*** Data for the task ***

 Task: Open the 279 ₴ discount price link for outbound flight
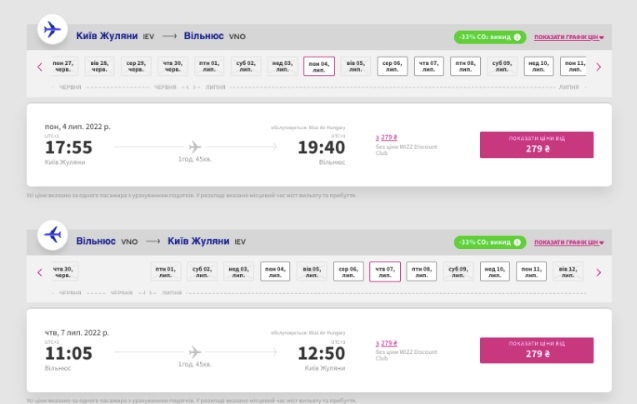386,138
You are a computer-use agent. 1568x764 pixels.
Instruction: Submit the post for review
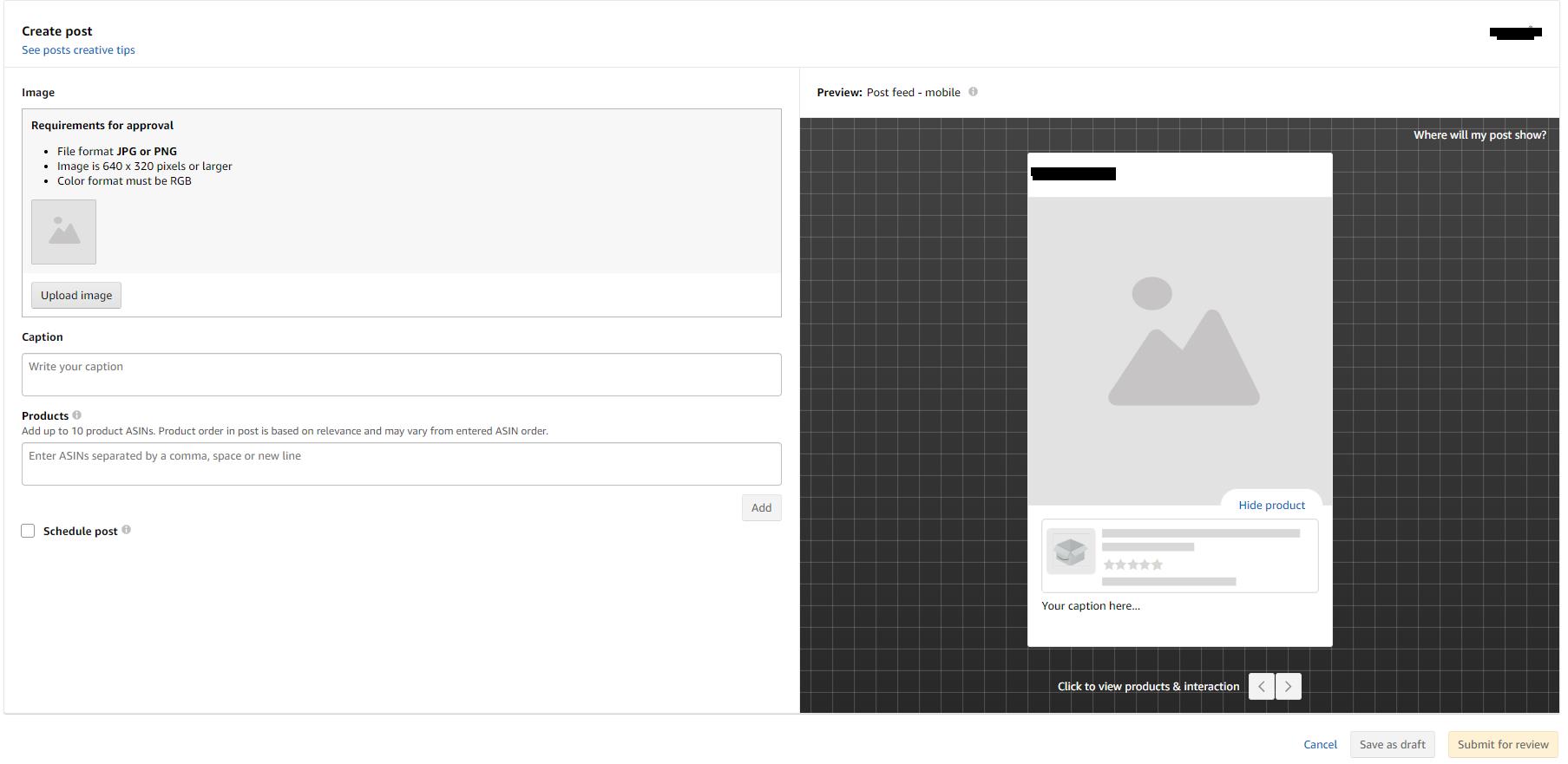1503,744
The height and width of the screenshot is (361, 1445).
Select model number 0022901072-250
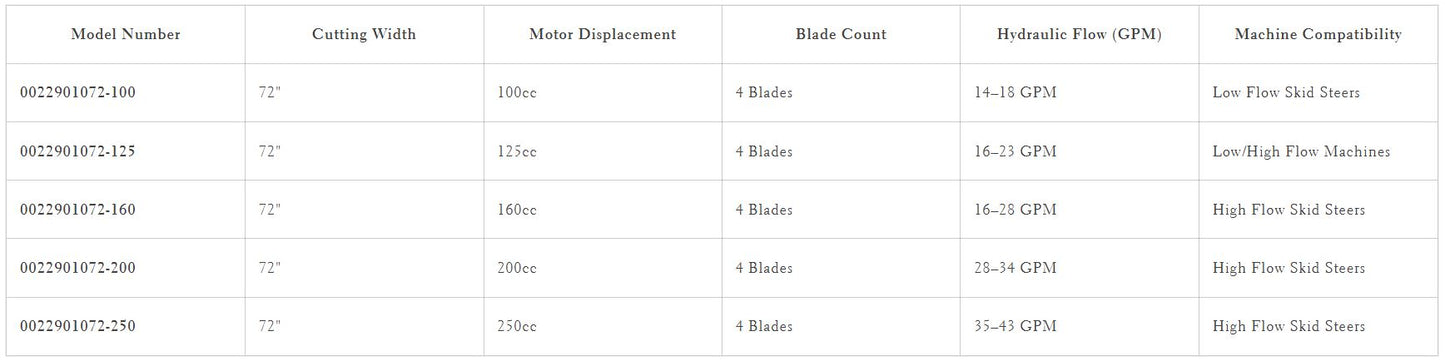[x=78, y=326]
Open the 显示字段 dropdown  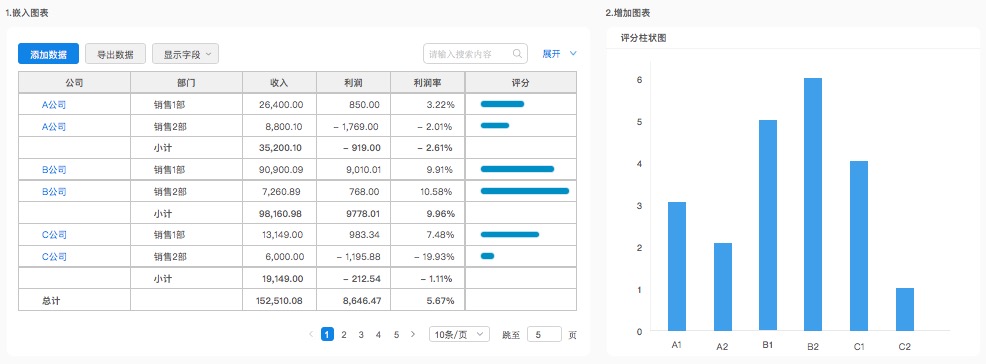[x=186, y=54]
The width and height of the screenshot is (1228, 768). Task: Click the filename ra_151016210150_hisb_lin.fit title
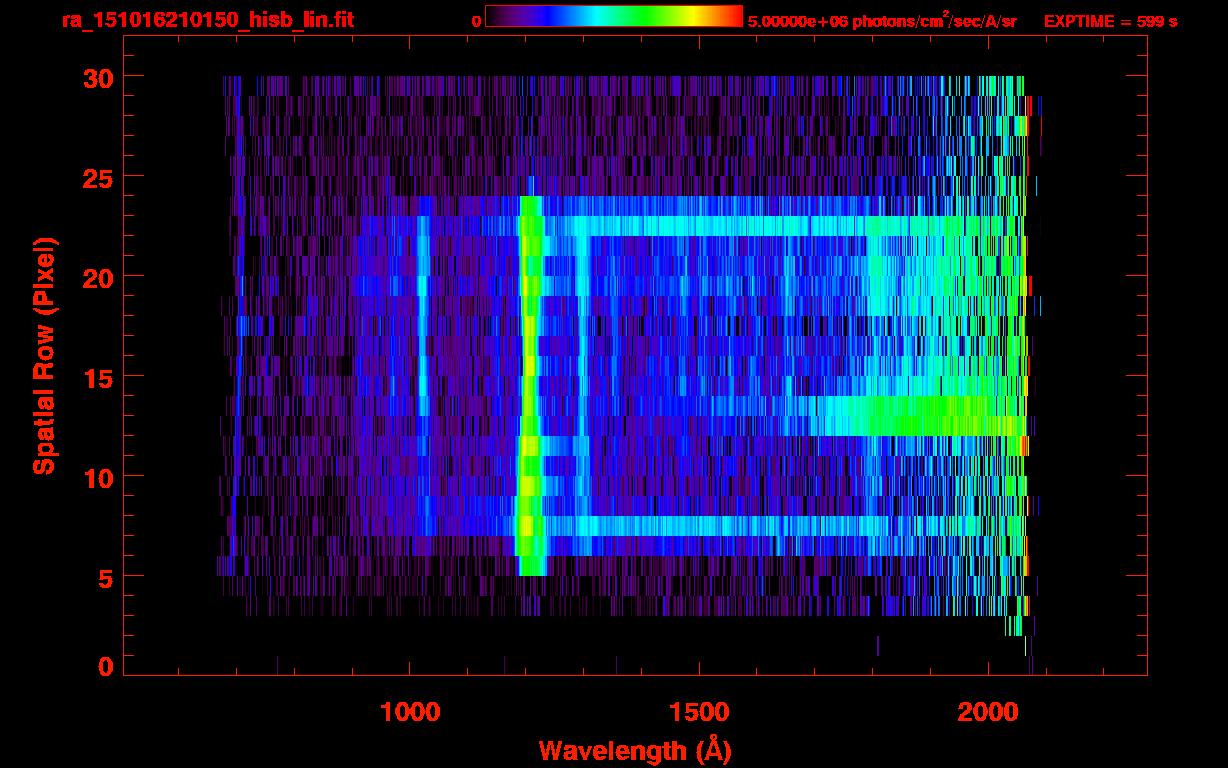(207, 21)
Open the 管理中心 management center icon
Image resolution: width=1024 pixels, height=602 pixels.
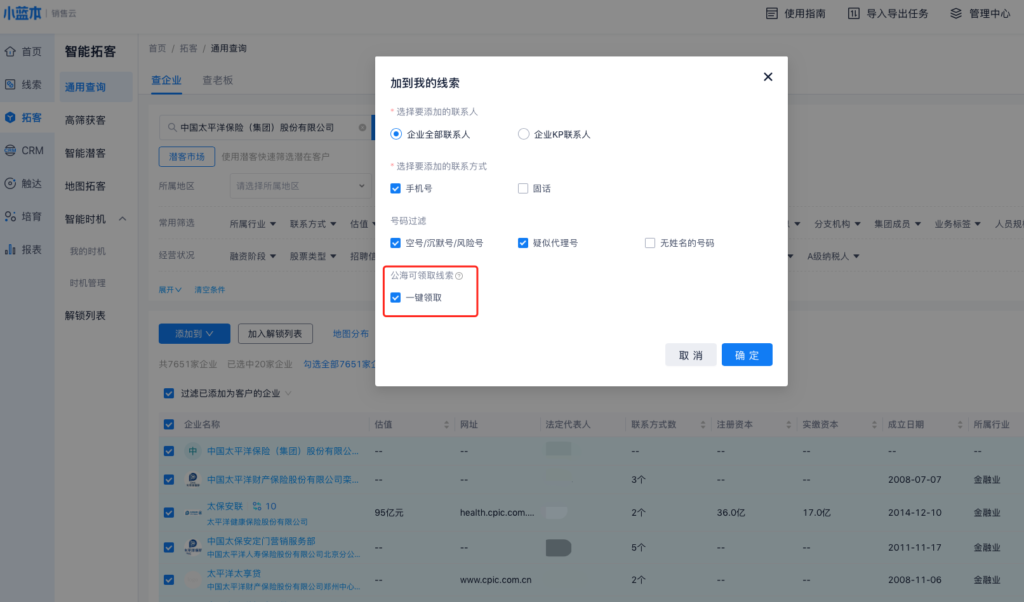[956, 14]
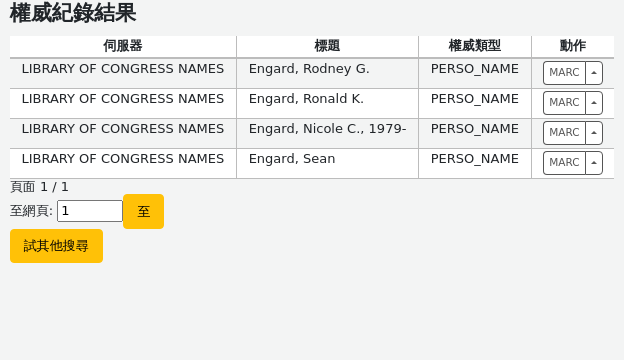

*** End of Data for the task ***

- [What you are asked to do] Nothing but the lines from the one containing "Image resolution: width=1024" to the last line of the records should be returned, exactly as they appear and without pictures.

- [Exercise response]
Image resolution: width=1024 pixels, height=602 pixels.
[956, 14]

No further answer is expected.